酵母双杂筛选之前，先对融合蛋白的表达进行验证。提取pGBKT7-TgGRA15诱饵质粒转化酵母Y2HGold总蛋白，然后用western blotting进行检测，结果表明GRA15诱饵质粒融合蛋白的相对分子质量与预估值（57 kDa）一致。
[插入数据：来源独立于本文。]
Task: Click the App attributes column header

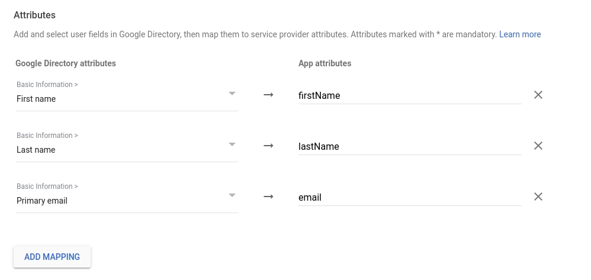Action: click(325, 63)
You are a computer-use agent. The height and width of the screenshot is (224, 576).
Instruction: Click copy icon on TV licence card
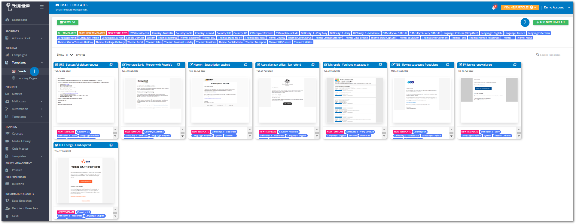point(515,65)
pGBKT7诱饵质粒转化到Y2HGold细胞中，然后在缺陷性培养基SD/-Trp，SD/-Trp/X-α-Gal和SD/-Trp/X-α-Gal/AbA中培养。在SD/-Trp板上生长良好，在SD/-Trp/X-α-Gal平板上长出白色菌落，在SD/-Trp/X-α-Gal/AbA平板上不能生长，说明转化成功，酵母菌株Y2HGold不具有毒性且不具自主激活报告基因的功能。此外，用诱饵质粒和空载pGBKT7转化的酵母菌株Y2HGold的菌落大小基本一致，因此pGBKT7-TgGRA15诱饵质粒可用于后续的酵母双杂筛选。

3、以TgGRA15作为诱饵进行酵母双杂筛选

利用mating法进行筛选。将含有pGBKT7-TgGRA15质粒的Y2HGold与Y187细胞（携带有Mate & Plate™ Universal Mouse (Normalized) cDNA文库）进行配对。基于不同的培养基的克隆数，mating效率为6.8%和5 × 106，生长在DDO/X/A平板的72 colonies中有18个变蓝。然后，这18个蓝色克隆转移到更严格的QDO/X/A平板上。结果发现有8个克隆仍然变蓝了。prey plasmids就从可能的阳性互作中分离出来，然后转化到大肠杆菌DH5α中。随后进行PCR扩增，结果如下图a。对互作的特异性验证发现，所有的zygotes在QDO/X/A平板上均变蓝。随后为了剔除假阳性，用含有空载体pGBKT7的Y2HGold与转化了prey plasmid的Y187菌株mate，发现C2和C7在QDO/X/A平板上不生长。含有pGADT7-T的Y187（control）与含有pGBKT7-53的Y2HGold进行mate有蓝色克隆，但Y187与含有空载pGBKT7的Y2HGold进行mating无菌落生长。以上结果表明两个宿主蛋白与TgGRA15有相互作用。

4、测序和分析

为了确定阳性克隆的同一性，两个prey plasmids用T7引物进行测序。测序结果用BLAST分析，发现这两个inserts与两个小鼠基因（AW209491，Luzp1）有100%的序列一致性。测序结果也表明，AW209491包含能使其编码的100个残基片段融合到GAL4的DNA结合域，Luzp1含有能编码104个残基的区域。之前没有研究报道过这两个蛋白与TgGRA15有相互作用。Luzp1是有注释的已知蛋白，但AW209491的功能目前是未知的。Luzp1的生化过程分析表明它与系统发育（动脉形成、神经褶弯曲和心室间隔的形成）密切相关。Luzp1与胞外区和细胞核也相关。 

总结

本研究利用酵母双杂筛选第一次发现了与弓形虫TgGRA15有相互作用的宿主蛋白Luzp1和AW209491，Luzp1包含3个细胞核定位信号，且与宿主的非编码RNA基因的调节有关。这些细胞靶点的鉴定以及对宿主-病原体相互作用的了解，可以作为防治弓形虫感染的新的治疗和预防策略的基础。